[SET PROBLEM] Replace each occurrence of "icon" with "symbol" in all of the records below and reproduce them otherwise unchanged, omitting the pictures.

------------

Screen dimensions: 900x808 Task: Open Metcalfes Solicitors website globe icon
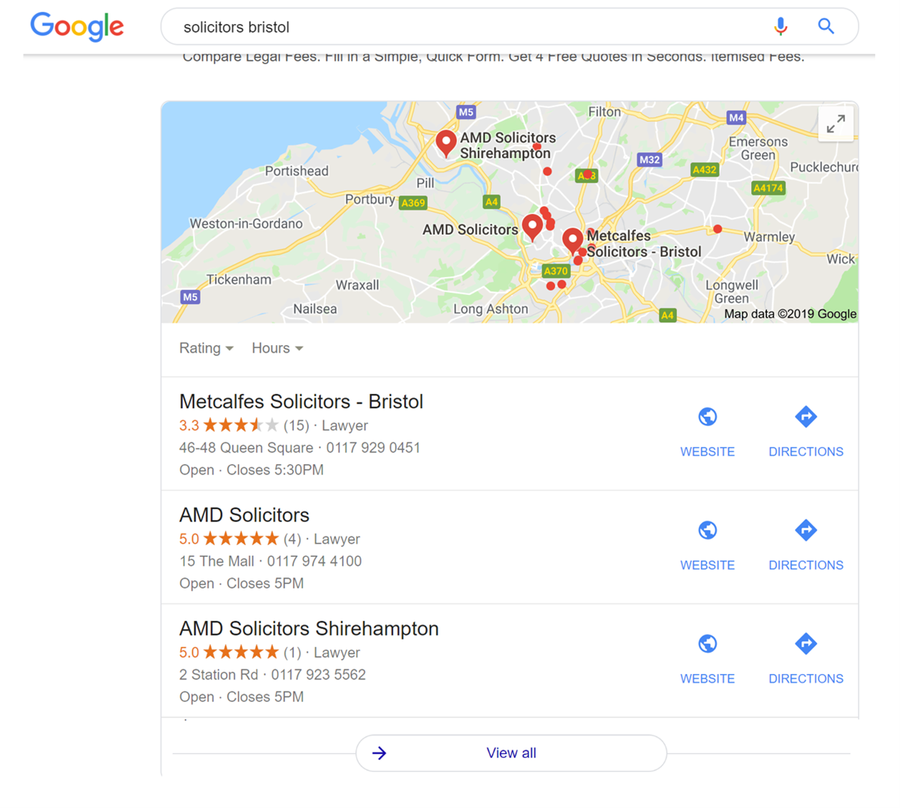[x=707, y=417]
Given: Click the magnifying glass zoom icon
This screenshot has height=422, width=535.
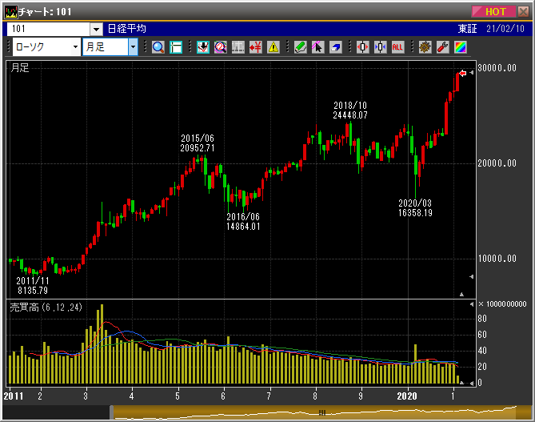Looking at the screenshot, I should pyautogui.click(x=158, y=47).
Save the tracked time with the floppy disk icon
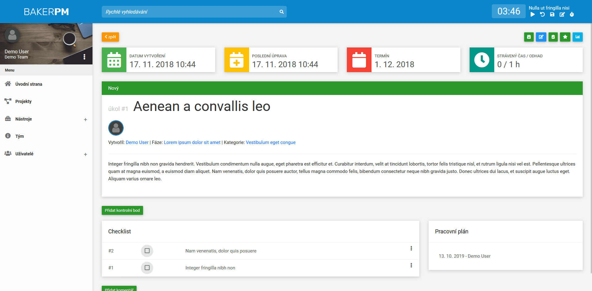The width and height of the screenshot is (592, 291). click(x=552, y=14)
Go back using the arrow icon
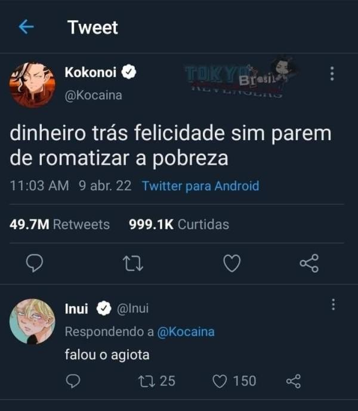 click(x=26, y=27)
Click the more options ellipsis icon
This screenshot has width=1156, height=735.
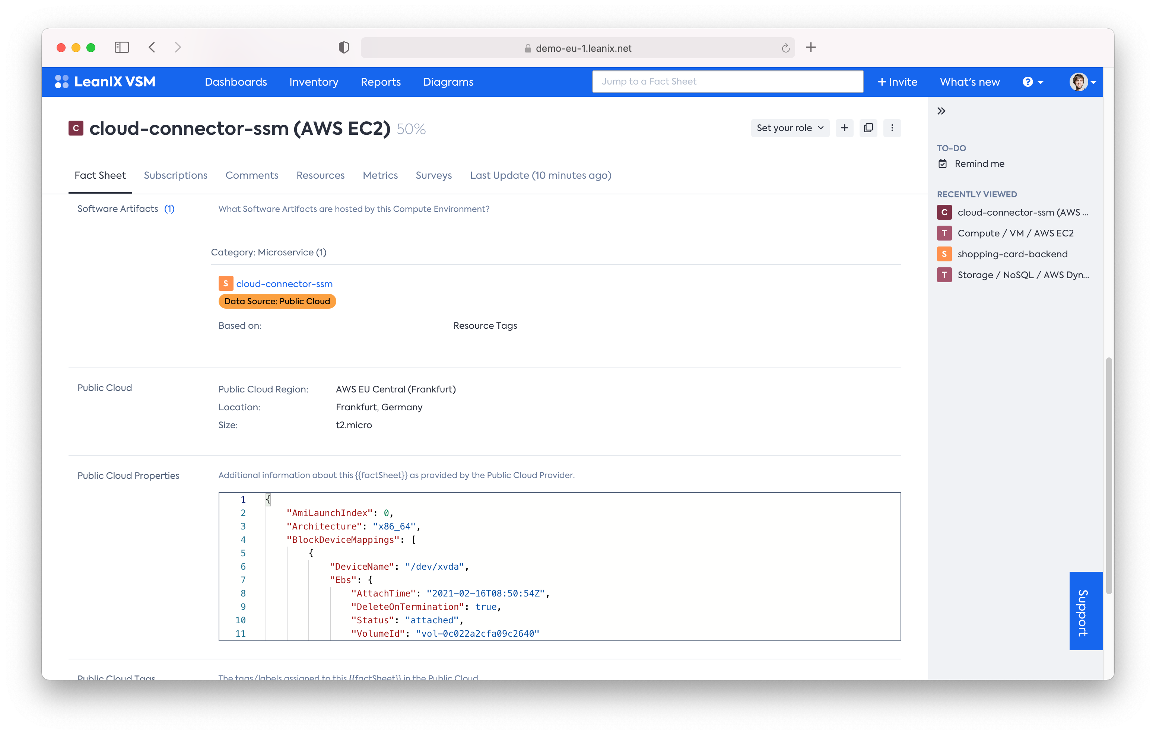pos(892,128)
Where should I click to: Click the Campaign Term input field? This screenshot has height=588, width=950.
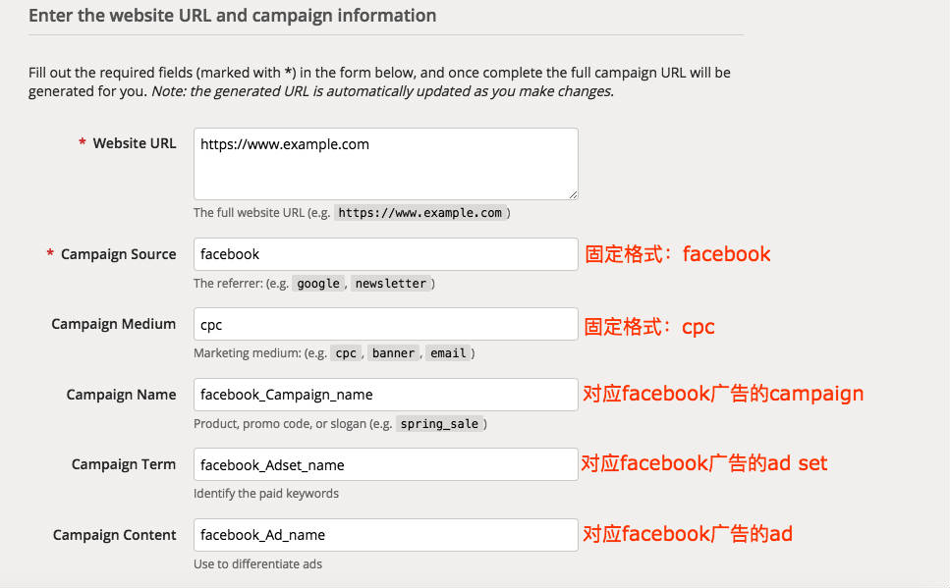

------------

[COMPLETED EXERCISE]
Screen dimensions: 900x808 Task: Open Metcalfes Solicitors website globe symbol
[x=707, y=417]
Given: Click the magnifying glass zoom symbol
This screenshot has height=422, width=535.
Looking at the screenshot, I should pyautogui.click(x=158, y=47).
Save the tracked time with the floppy disk symbol
The width and height of the screenshot is (592, 291). click(x=552, y=14)
Go back using the arrow symbol
 click(x=26, y=27)
Click the more options ellipsis symbol
This screenshot has width=1156, height=735.
pos(892,128)
Where should I click to: Click the Campaign Term input field? This screenshot has height=588, width=950.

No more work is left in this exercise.